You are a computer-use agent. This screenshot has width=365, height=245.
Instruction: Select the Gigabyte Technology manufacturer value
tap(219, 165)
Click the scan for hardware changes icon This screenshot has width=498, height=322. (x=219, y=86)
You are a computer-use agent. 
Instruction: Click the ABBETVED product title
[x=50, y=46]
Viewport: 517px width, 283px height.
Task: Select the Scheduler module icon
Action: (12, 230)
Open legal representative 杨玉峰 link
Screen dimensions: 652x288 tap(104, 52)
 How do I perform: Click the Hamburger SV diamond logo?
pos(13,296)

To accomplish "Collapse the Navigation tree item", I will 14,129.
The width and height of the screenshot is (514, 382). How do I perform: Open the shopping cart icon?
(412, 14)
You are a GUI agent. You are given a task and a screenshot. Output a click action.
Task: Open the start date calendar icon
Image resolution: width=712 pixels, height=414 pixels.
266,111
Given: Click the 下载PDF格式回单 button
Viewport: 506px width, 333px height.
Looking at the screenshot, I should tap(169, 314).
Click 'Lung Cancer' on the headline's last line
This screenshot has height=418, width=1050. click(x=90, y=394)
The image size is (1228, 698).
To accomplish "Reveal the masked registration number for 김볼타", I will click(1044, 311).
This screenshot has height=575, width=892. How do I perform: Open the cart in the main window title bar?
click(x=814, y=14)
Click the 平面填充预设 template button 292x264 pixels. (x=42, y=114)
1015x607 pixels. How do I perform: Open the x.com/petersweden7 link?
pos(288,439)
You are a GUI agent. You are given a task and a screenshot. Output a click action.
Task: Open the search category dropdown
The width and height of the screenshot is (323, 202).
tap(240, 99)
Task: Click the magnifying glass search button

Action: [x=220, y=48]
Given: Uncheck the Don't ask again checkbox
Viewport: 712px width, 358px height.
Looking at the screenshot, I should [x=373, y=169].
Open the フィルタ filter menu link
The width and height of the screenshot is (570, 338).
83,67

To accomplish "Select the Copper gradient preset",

▸ **Work order**: Wherever the word "will" appears in the entries above, copy that line.

▸ **Reply to the exercise**:
To accomplish "Collapse the Navigation tree item", I will 14,129.
To accomplish "Reveal the masked registration number for 김볼타", I will click(1044, 311).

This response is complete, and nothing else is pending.